▸ **What this task involves**:
Look through the data below for the line with "Task: Click the back arrow icon" and the line with "The width and height of the screenshot is (1456, 817).", then output those two and all lines in between, exactly as written.

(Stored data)

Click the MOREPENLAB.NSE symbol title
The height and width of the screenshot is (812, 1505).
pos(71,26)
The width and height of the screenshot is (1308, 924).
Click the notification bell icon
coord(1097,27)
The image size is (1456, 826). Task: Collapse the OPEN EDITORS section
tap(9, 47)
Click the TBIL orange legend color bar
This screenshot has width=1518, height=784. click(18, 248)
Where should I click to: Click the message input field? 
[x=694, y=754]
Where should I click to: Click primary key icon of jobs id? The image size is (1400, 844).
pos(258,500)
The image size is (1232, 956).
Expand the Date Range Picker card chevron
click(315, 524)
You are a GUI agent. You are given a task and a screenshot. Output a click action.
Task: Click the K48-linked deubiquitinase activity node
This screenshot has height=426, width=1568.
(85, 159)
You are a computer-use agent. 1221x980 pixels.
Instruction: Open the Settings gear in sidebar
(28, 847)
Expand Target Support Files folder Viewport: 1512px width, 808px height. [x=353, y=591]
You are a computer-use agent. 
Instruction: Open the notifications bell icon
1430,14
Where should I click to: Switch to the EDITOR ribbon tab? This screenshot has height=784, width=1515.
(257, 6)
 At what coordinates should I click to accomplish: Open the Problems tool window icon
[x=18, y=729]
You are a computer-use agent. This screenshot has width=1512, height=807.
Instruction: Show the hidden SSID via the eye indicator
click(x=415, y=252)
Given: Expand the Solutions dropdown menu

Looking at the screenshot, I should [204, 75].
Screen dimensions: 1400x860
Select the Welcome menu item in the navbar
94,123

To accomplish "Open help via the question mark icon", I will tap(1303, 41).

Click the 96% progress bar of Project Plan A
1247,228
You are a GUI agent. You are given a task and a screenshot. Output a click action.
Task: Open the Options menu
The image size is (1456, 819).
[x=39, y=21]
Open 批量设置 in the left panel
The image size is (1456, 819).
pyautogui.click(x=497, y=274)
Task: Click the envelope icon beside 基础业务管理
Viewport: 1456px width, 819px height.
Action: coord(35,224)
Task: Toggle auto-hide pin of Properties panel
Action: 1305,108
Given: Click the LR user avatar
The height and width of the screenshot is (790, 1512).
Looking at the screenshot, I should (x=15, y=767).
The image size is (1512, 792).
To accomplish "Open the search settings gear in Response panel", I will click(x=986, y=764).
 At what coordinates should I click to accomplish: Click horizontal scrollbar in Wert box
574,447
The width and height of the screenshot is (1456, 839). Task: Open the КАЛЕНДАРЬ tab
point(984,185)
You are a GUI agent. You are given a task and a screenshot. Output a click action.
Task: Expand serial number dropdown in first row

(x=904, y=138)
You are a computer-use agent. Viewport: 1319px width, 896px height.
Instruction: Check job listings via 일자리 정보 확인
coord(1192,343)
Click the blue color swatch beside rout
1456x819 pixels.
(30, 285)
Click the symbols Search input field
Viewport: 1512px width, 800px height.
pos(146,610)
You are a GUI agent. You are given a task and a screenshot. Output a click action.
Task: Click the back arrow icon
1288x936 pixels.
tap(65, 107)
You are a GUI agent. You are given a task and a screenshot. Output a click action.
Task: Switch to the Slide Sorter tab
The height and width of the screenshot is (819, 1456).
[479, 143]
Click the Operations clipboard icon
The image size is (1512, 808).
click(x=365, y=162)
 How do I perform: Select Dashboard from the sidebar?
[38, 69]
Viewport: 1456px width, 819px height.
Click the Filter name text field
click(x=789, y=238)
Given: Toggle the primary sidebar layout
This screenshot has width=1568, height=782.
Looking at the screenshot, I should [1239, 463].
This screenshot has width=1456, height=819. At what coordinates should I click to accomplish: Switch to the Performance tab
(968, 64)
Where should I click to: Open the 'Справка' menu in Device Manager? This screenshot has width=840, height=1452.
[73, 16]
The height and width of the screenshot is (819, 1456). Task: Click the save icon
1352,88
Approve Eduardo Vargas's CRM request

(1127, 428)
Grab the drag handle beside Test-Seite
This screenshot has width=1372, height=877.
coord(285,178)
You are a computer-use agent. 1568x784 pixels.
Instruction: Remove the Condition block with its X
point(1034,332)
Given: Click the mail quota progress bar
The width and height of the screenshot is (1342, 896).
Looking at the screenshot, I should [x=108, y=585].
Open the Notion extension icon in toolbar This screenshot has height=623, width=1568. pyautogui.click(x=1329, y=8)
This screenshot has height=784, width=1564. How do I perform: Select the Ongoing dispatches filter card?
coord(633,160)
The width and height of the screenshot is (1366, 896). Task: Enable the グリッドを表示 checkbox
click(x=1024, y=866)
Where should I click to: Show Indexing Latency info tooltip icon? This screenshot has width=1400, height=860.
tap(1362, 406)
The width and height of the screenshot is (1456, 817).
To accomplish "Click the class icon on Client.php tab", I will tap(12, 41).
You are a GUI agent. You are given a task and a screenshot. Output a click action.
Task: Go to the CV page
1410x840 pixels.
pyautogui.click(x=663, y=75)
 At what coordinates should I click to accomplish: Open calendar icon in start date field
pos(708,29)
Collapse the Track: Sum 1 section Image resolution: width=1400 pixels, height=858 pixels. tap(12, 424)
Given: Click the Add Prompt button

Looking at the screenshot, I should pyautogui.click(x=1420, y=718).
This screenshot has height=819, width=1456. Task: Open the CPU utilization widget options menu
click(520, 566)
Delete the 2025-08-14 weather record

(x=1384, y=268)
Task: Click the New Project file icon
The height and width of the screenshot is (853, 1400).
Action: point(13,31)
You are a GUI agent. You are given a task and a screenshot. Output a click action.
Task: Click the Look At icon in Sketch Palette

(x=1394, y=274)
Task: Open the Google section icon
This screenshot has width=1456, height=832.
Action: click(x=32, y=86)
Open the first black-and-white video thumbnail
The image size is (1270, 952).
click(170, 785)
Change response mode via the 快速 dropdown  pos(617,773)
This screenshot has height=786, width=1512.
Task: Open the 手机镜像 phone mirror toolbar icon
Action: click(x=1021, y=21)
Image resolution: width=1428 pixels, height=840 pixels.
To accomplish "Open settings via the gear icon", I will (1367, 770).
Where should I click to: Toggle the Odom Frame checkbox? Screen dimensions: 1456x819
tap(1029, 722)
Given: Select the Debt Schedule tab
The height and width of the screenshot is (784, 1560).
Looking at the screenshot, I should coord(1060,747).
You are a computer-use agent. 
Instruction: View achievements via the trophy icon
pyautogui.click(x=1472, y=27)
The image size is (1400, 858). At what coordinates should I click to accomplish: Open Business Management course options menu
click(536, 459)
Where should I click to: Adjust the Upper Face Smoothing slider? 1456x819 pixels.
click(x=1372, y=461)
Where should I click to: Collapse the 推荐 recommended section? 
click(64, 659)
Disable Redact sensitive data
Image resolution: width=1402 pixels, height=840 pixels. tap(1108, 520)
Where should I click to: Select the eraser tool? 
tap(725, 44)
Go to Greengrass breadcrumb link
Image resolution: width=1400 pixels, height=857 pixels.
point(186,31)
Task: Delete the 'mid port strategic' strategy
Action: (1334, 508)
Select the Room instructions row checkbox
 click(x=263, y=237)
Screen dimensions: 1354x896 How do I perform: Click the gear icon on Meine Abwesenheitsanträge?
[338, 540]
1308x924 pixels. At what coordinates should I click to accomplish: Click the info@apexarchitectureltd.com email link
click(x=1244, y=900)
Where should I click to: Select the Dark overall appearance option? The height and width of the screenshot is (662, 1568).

▸ **Completed exercise**:
Task: Click the back arrow icon
1288x936 pixels.
tap(65, 107)
You are a GUI agent. You are given a task and a screenshot. Output a click action.
Task: Switch to the Slide Sorter tab
The height and width of the screenshot is (819, 1456).
[479, 143]
Click the Operations clipboard icon
The image size is (1512, 808).
click(x=365, y=162)
 How do I perform: Select Dashboard from the sidebar?
[38, 69]
Viewport: 1456px width, 819px height.
Click the Filter name text field
click(x=789, y=238)
Given: Toggle the primary sidebar layout
This screenshot has width=1568, height=782.
Looking at the screenshot, I should [1239, 463].
This screenshot has width=1456, height=819. At what coordinates should I click to accomplish: Switch to the Performance tab
(968, 64)
Where should I click to: Open the 'Справка' menu in Device Manager? This screenshot has width=840, height=1452.
[73, 16]
The height and width of the screenshot is (819, 1456). Task: Click the save icon
1352,88
Approve Eduardo Vargas's CRM request

(1127, 428)
Grab the drag handle beside Test-Seite
This screenshot has width=1372, height=877.
coord(285,178)
You are a computer-use agent. 1568x784 pixels.
Instruction: Remove the Condition block with its X
point(1034,332)
Given: Click the mail quota progress bar
The width and height of the screenshot is (1342, 896).
Looking at the screenshot, I should [x=108, y=585].
Open the Notion extension icon in toolbar This screenshot has height=623, width=1568. pyautogui.click(x=1329, y=8)
This screenshot has height=784, width=1564. How do I perform: Select the Ongoing dispatches filter card?
coord(633,160)
The width and height of the screenshot is (1366, 896). Task: Enable the グリッドを表示 checkbox
click(x=1024, y=866)
Where should I click to: Show Indexing Latency info tooltip icon? This screenshot has width=1400, height=860.
tap(1362, 406)
The width and height of the screenshot is (1456, 817).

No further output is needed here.